At its largely formulaic – and anticlimactic – annual meeting, held virtually this morning, Bed Bath & Beyond essentially reiterated its mea culpa from last week’s bombshell financial results and executive firings while pledging to do better – and quickly.
In a 25-minute session that was short on drama and long on promising improvements to its rapidly deteriorating top and bottom-line performances, board chairwoman Harriet Edelman said “our actions show that change is required,” adding that it is addressing “the big issues with big solutions.” And if there were no major updates on its plans today, she said more details would be forthcoming “by the end of next month.”
In comments from interim CEO Sue Gove – she took over from Mark Tritton who was let go with the release of the retailer’s devastating first quarter loss and declining sales two weeks ago – and other company officials, Bed Bath reaffirmed its plans to bring costs more into line with sales, drive more traffic to both its stores and online business, get its inventory worked down and realign its merchandising mix to be more in line with customer needs and wants.
Gove did say she continues to see a role for “owned” brands, the signature merchandising strategy under Tritton, specifically citing the Simply Essentials opening price point program as being “right on target.” She said the balance of national brands versus private label was being reworked. She also said the company’s BuyBuyBaby unit was doing well and in response to a question after the meeting said no decision had been made on the potential sale or spin-off of the brand. She did not set a timetable as to when that decision might be made.
She also said Bed Bath’s new loyalty program, Welcome Rewards, had signed up one million members in its first two weeks and she was encouraged by that start.

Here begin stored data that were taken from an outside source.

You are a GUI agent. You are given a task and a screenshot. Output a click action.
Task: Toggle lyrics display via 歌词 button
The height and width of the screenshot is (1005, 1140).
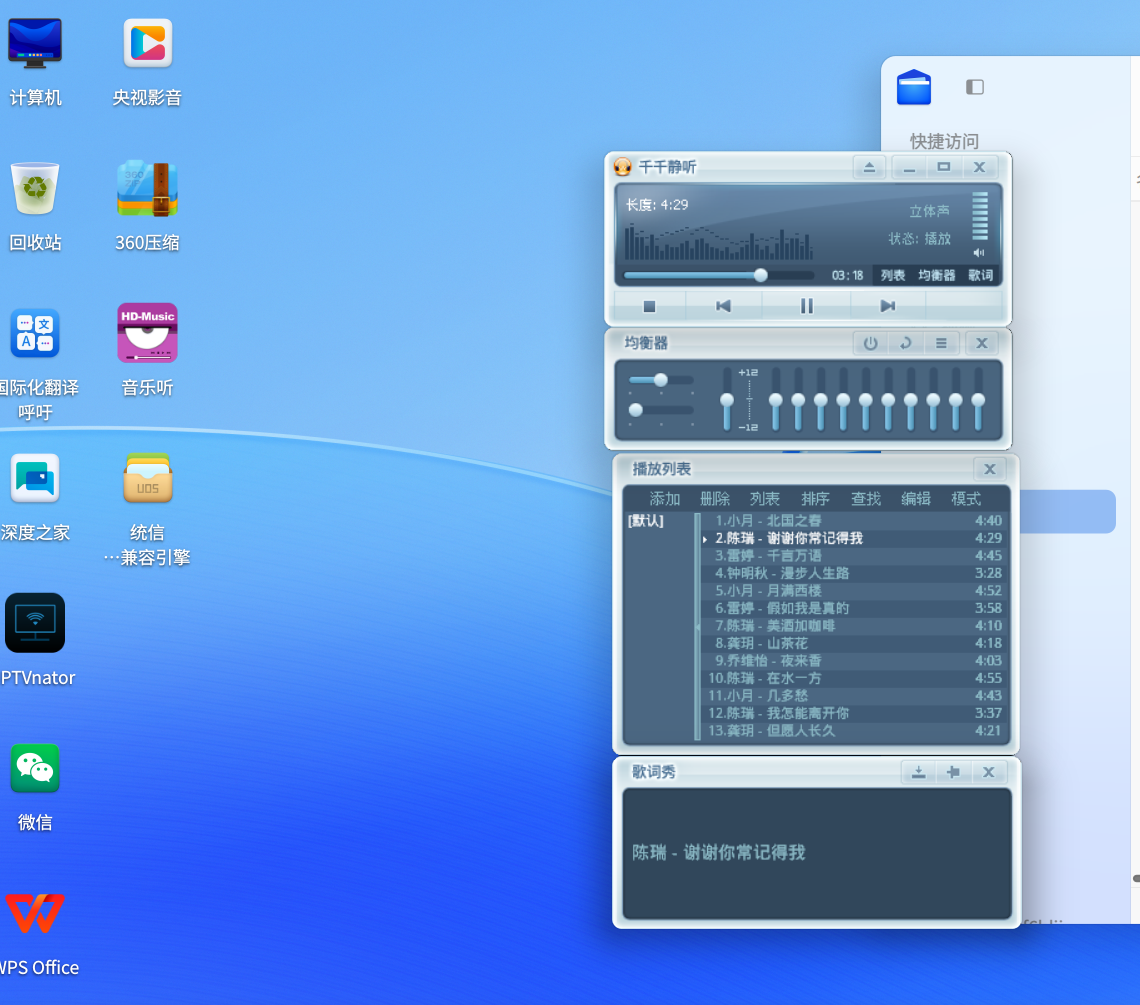(981, 275)
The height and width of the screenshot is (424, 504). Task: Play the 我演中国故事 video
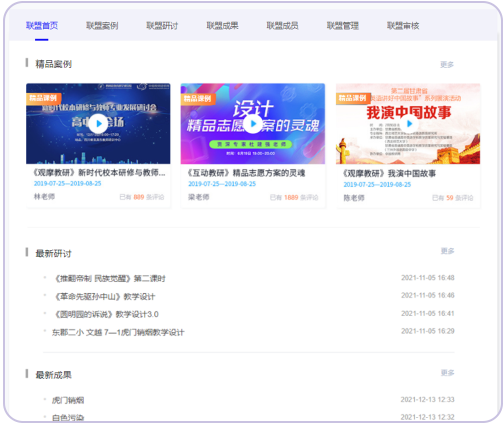point(409,124)
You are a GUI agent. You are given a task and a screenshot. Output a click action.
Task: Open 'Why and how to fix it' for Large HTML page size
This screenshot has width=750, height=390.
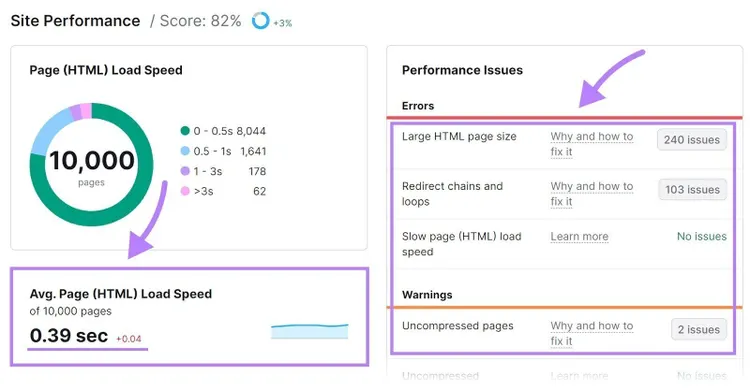click(x=592, y=144)
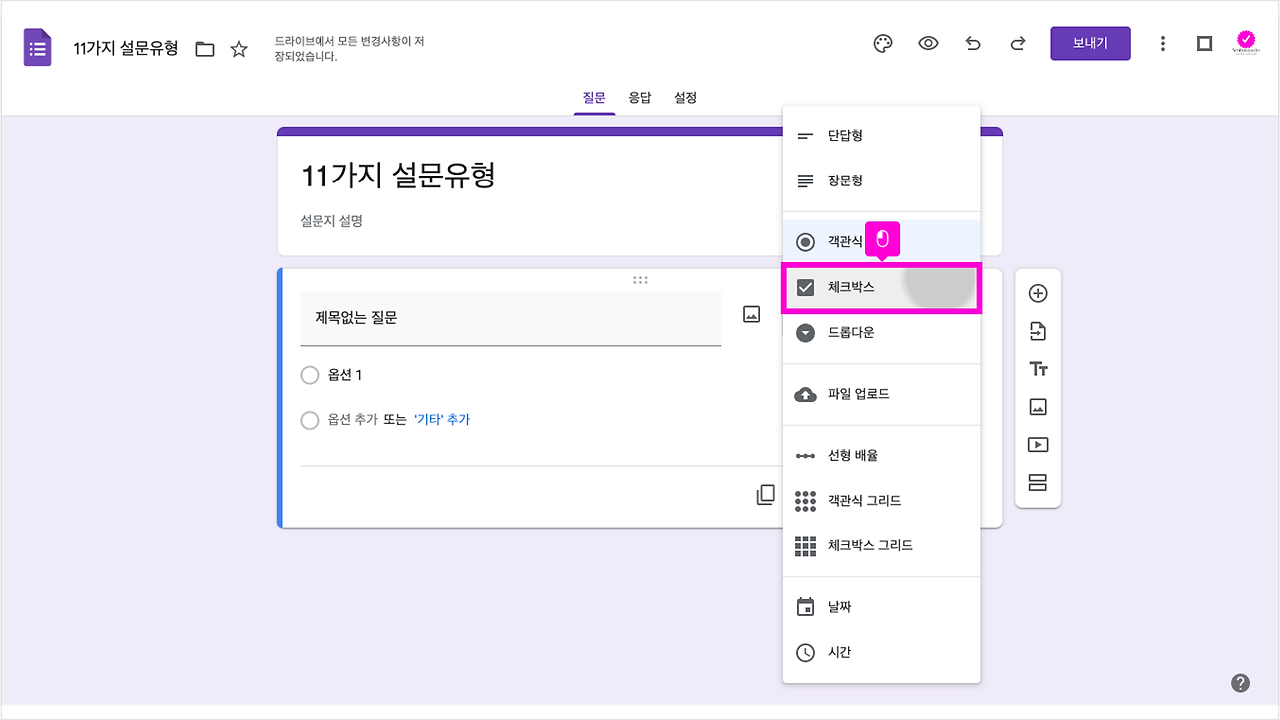This screenshot has width=1280, height=720.
Task: Open the 설정 tab
Action: [x=685, y=97]
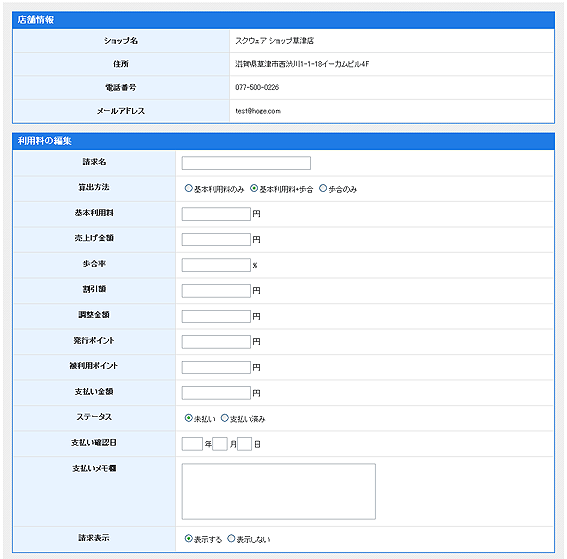Click the 割引額 input field

tap(216, 291)
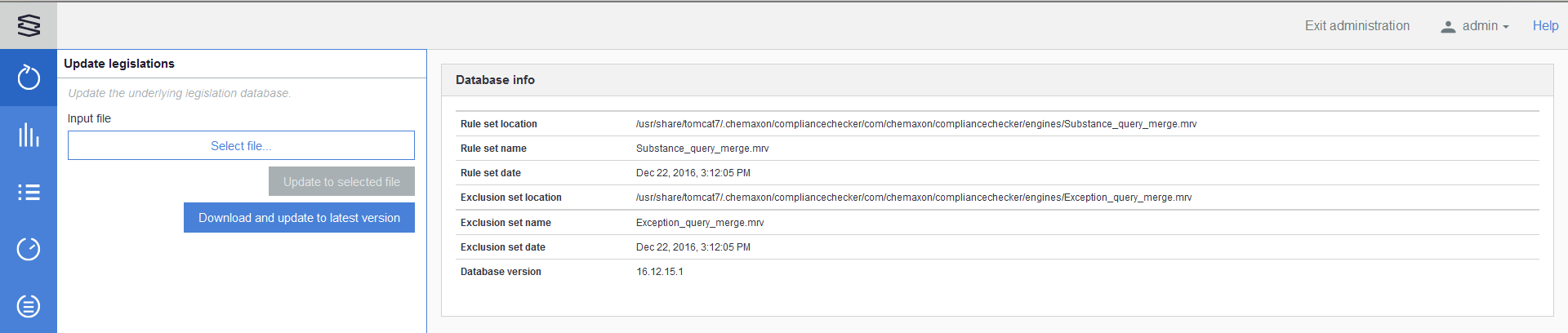The width and height of the screenshot is (1568, 333).
Task: Click the Substance_query_merge.mrv rule set name
Action: 702,149
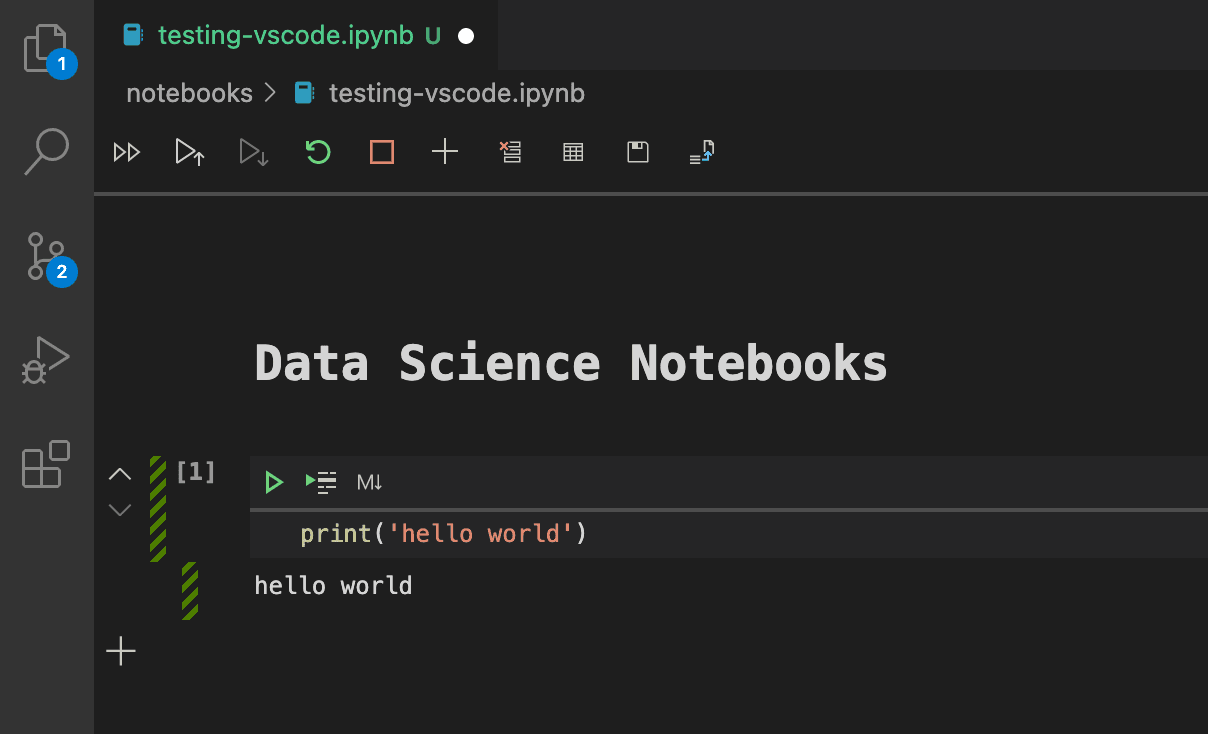1208x734 pixels.
Task: Open the Run and Debug view
Action: 45,358
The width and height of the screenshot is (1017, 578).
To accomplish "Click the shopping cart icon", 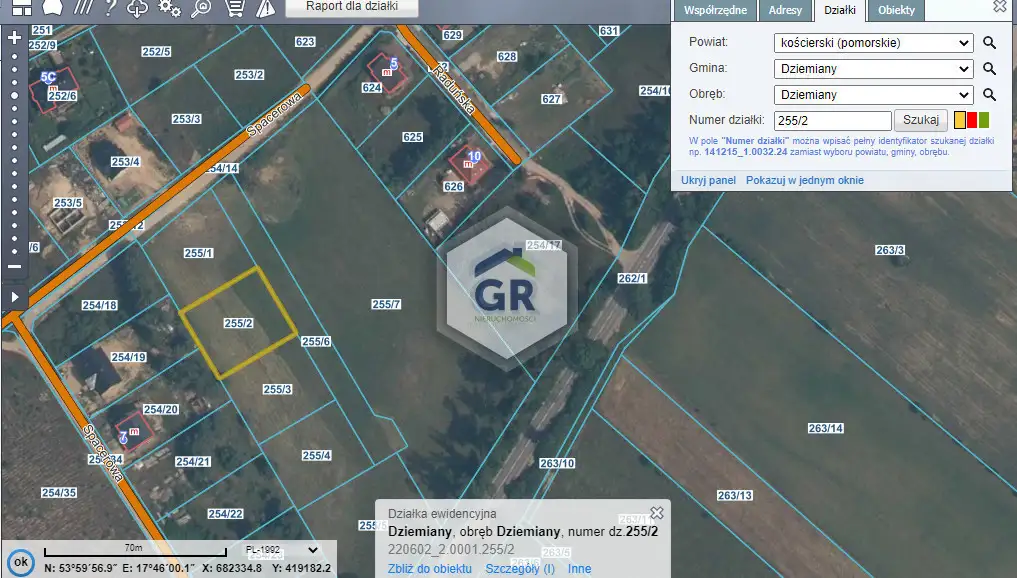I will (234, 9).
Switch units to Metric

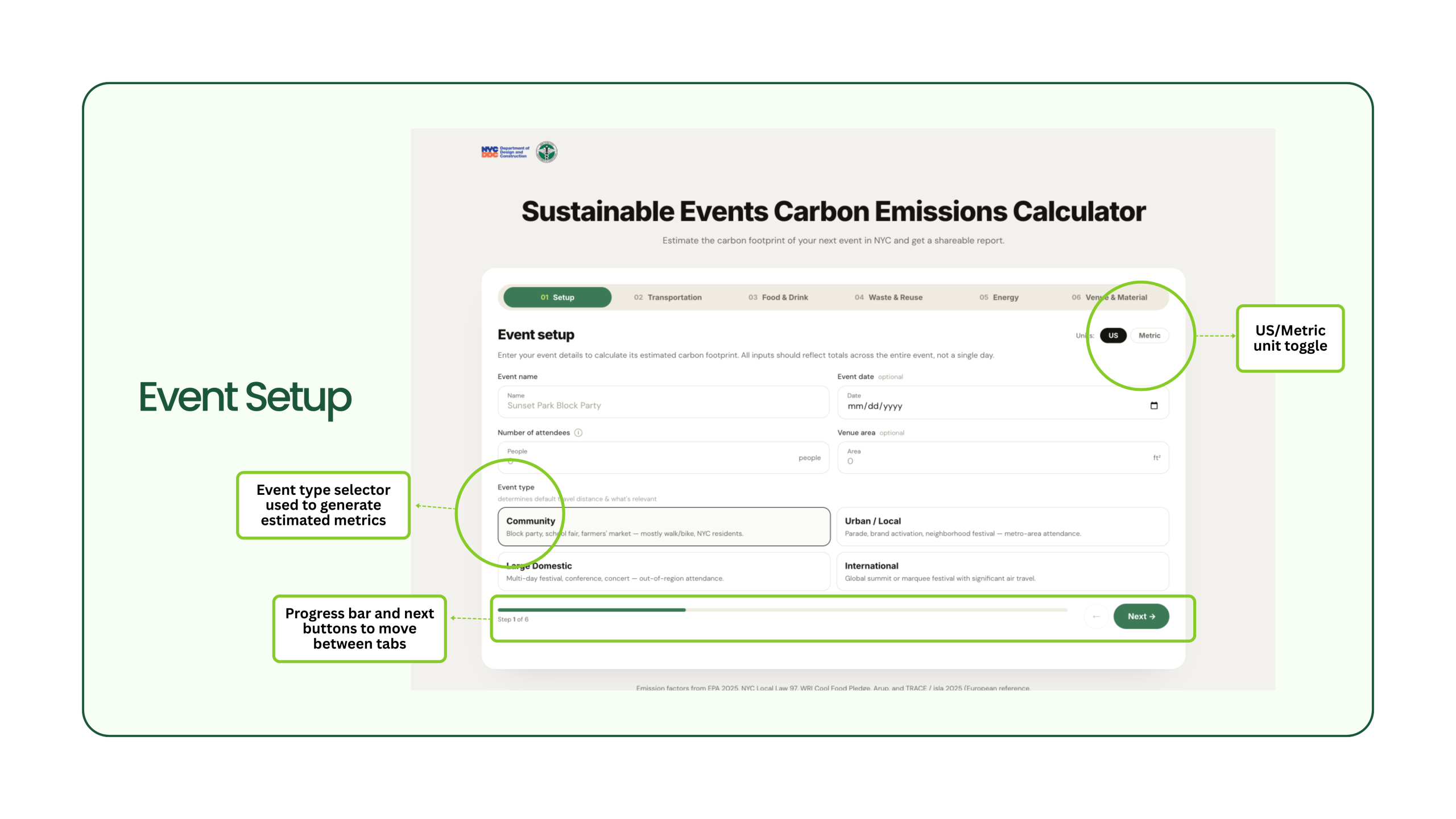tap(1149, 336)
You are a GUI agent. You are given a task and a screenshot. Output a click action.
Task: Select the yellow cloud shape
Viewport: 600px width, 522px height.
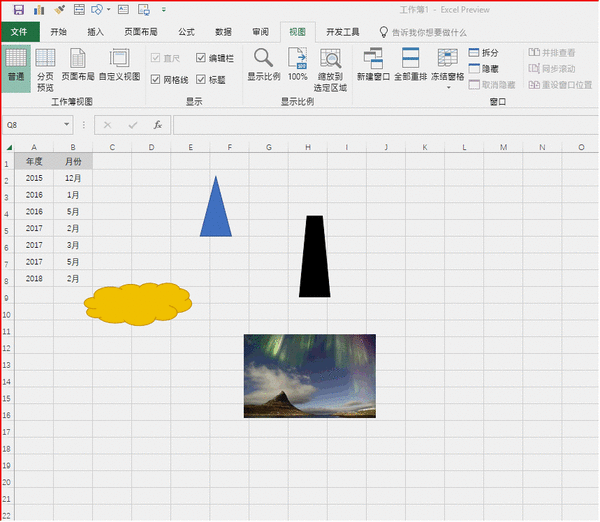pyautogui.click(x=137, y=303)

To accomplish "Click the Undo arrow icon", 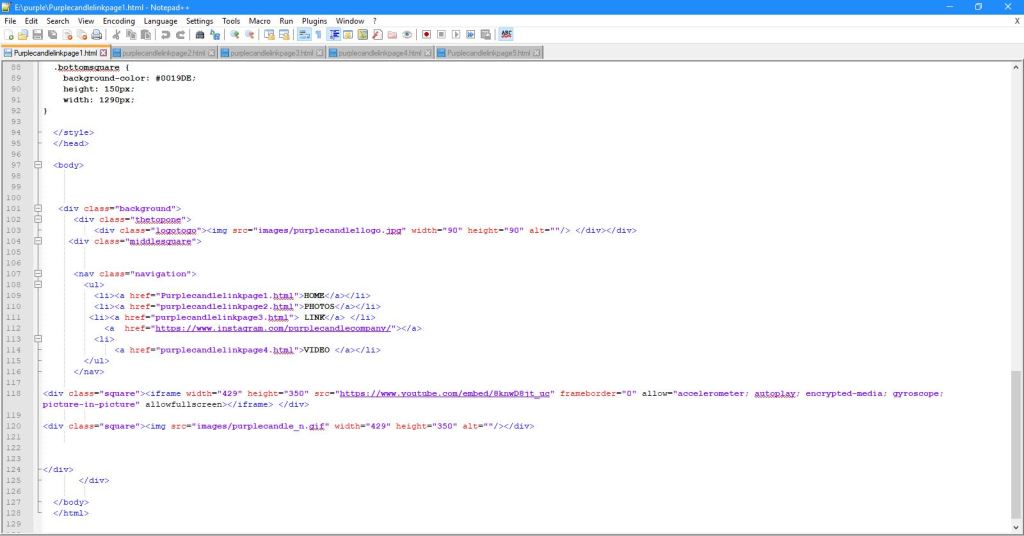I will coord(165,35).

If the meeting lacked any further surprises or updates, that was probably welcome news for the shell-shocked company and its investors. By mid-morning Thursday, its stock was essentially flat, trading at just below $5 a share, a price it has hovered at since the earnings release. Gove said there was a real “sense of urgency” to fix its problems and Edelman may have captured the mood inside company headquarters in Union, NJ: She characterized the recent weeks as “appropriately intense.”